# Start of DOCUMENT PASSAGE
Given an integer n, return 1 - n in lexicographical order.

For example, given 13, return: [1,10,11,12,13,2,3,4,5,6,7,8,9].

Please optimize your algorithm to use less time and space. The input size may be as large as 5,000,000.

分析

/*
386. Lexicographical Numbers
*/
#include <iostream>
#include <cstdlib>
#include <vector>
#include <string>
#include <algorithm>

using namespace std;

class Solution {
public:
	vector<int> lexicalOrder(int n) {
		vector<int> rs;

		int i = 1, j;
		int k;
		for (;;)
		{
			// append as many zeroes as possible to the previous number
			for (k = 0; i*pow(10, k) <= n; ++k) rs.push_back(i*pow(10, k));

			// count continuously until we reach a number that ends with consecutive '9's
			for (j = rs.back() + 1; j <= n && (j % 10) != 0; ++j) rs.push_back(j);

			// backtrace
			if (j % 10 == 0)
# End of DOCUMENT PASSAGE
# Start of MATERIAL
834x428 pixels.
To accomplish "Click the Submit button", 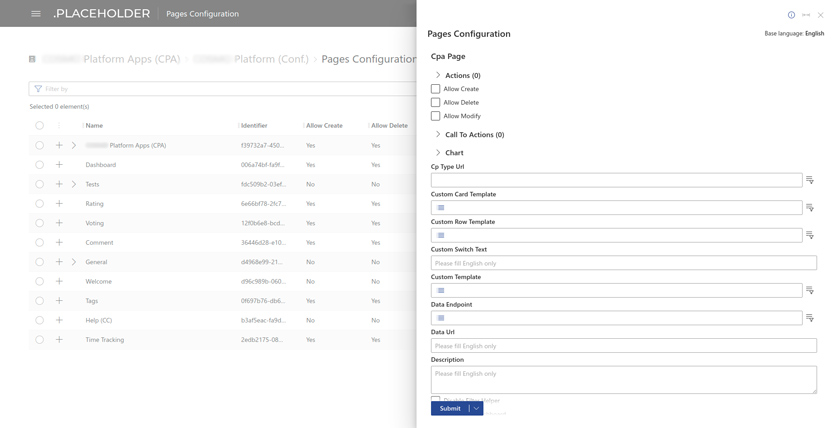I will pyautogui.click(x=450, y=408).
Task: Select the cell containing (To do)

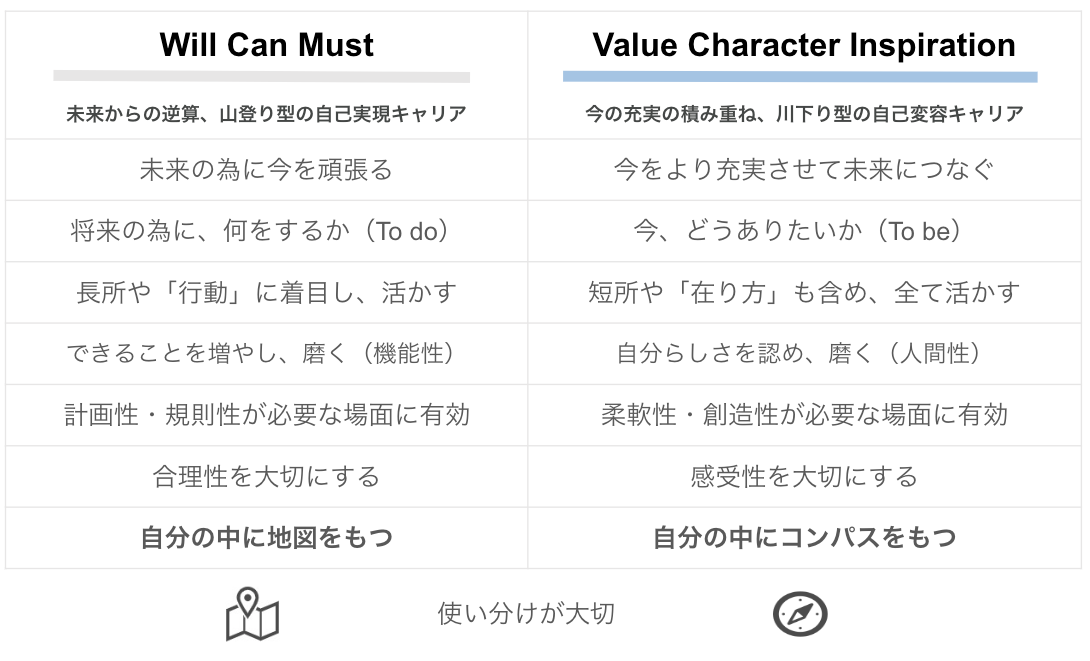Action: 266,231
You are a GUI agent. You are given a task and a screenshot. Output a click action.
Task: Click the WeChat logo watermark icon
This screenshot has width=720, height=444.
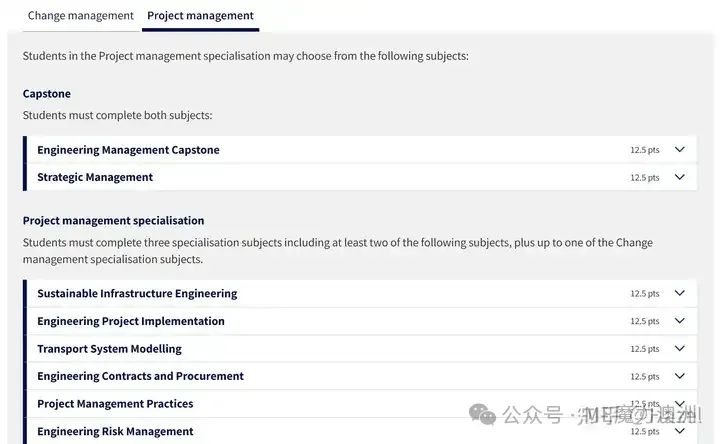(482, 415)
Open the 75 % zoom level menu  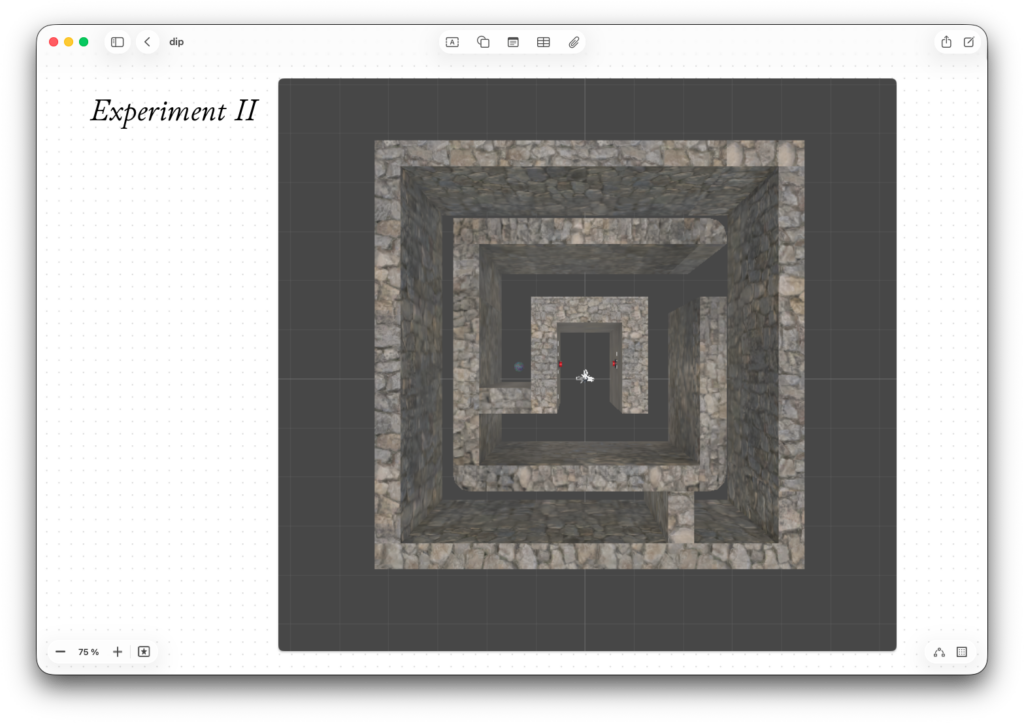point(89,652)
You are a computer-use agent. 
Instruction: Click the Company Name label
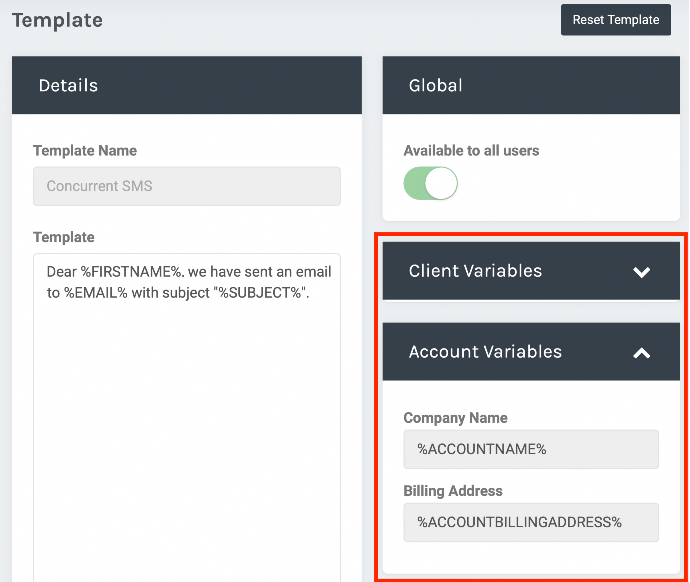[455, 418]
# End of MATERIAL
▶ **REQUIRED TASK**: Carry the C++ solution for the lexicographical-numbers problem forward from its last line.

▶ **RESPONSE TO THIS EXERCISE**:
			{
				j--;
			}
			else
			{
				j /= 10;
			}

			// find the last non-'9' digit
			while (j % 10 == 9) j /= 10;

			// start a new sub-sequence
			i = j + 1;

			if (rs.size() >= n) break;
		}

		return rs;
	}
};

int main()
{
	vector<int> res = Solution().lexicalOrder(120);

	for (auto iter = res.begin(); iter != res.end(); ++iter)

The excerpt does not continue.